Just add olive oil, salt and pepper to the portabello, wrap in aluminum foil and put on the grill for about 15 minutes until fork-tender.  Add goat cheese to the inside of the mushroom when they are finished cooking, and top with kale pesto.  You can do these steps however you wish, as long as they are all on there, it will taste good, I promise.  Top with more cheese if you want, or just eat those bad boys with goat cheese and kale pesto.  Cut into 4's for an appetizer.  This will please anyone.  Even people who don't like goat cheese.  Trust me, I fed it to people who were unaware of the goat cheese addition and they shivered in delight.  And then I told them it had goat cheese in it, and they shrieked at the fact that they loved it so much (Don't try this at home, maybe your guests are allergic to goat cheese...you never know...good thing mine weren't!)  So even you non-goat cheesy people, try it.  Do Not Be Afraid Of The Cheese Made By Goats!  Bah-ahh-ahhh!
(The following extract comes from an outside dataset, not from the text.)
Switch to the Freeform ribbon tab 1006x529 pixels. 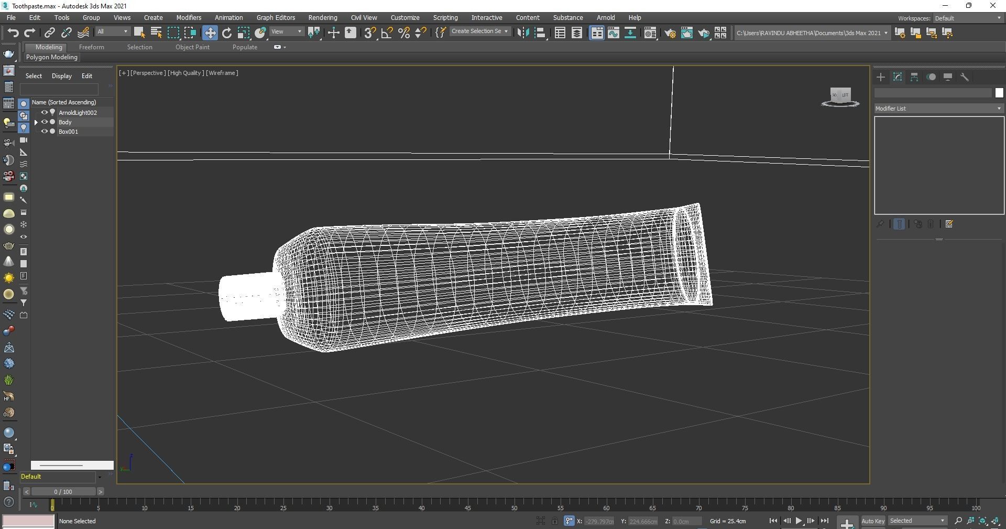click(x=91, y=47)
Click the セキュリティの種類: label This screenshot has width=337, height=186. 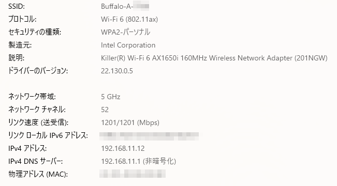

Note: No guests were harmed during the tasting of these shrooms.

Tuesday, April 12, 2011

Say Hello To My Little Friend

You know Spring time is here when mud bugs make an appearance.  Yes, mud bugs as they are lovingly referred to in the South.  Those wascally widdle wabbits of fweshwater - Crawfish!  I remember when I was little growing up in Pittsburgh, me and a friend would catch these little suckers from a creek (or crick for you rednecks) in her backyard.  We called them Cray-fish up North.  Damn Yankees! 

Today, we boil 'em up with new potatoes, corn, sausage and Cajun spices for a delicious and extremely messy snack on patios all over the South.  Add cheap, cold beer, some amazing tunes and you got yourself a party.  Hyuh, Hyuh! (Oh - That's New Orleans for Here, Here).  

PS - Don't forget to suck their heads.  Mmm...mmm...good! 

Tuesday, April 05, 2011

Bite Me

Some of you may have noticed that my blog mainly features main dishes, appetizers, sides, salads, sandwiches, etc.  And being a BITCH in the Kitchen, you might think I'd have more of a sweet tooth.  You know how us bitches need our shuggah!

However, I am not your ordinary bitch in the kitchen.  I am your savory bitch in the kitchen.  I would much rather have a side of beef than a hot fudge sundae.  Again, it's that cave woman thing coming out in me.  I imagine if I was a cave woman, I'd be the one holding a club.  Bashing in the head of an innocent squirrel or rabbit.  And I would rock the hell out of my leopard print, tied-at-one-shoulder cave woman dress -- Wilma Flintstone style.  I'm just not much of a baker.  I'm more of a candlestick maker.  But I will learn.  Mark my words.

Here's something sweet and easy, because that's how this bitch rolls:

Here's What You Need:
Graham Crackers
Sherbet of your favorite flavor (I used raspberry) and here's a little something that annoys me...it's spelled S-H-E-R-B-E-T....so why do we all say Shure-BERT?  Who is this Bert dude anyways??  I bet that guy is pissed. 

Here's What You Do:
Spread some Sherbet on a graham cracker, top it with another cracker and savor the sweetness!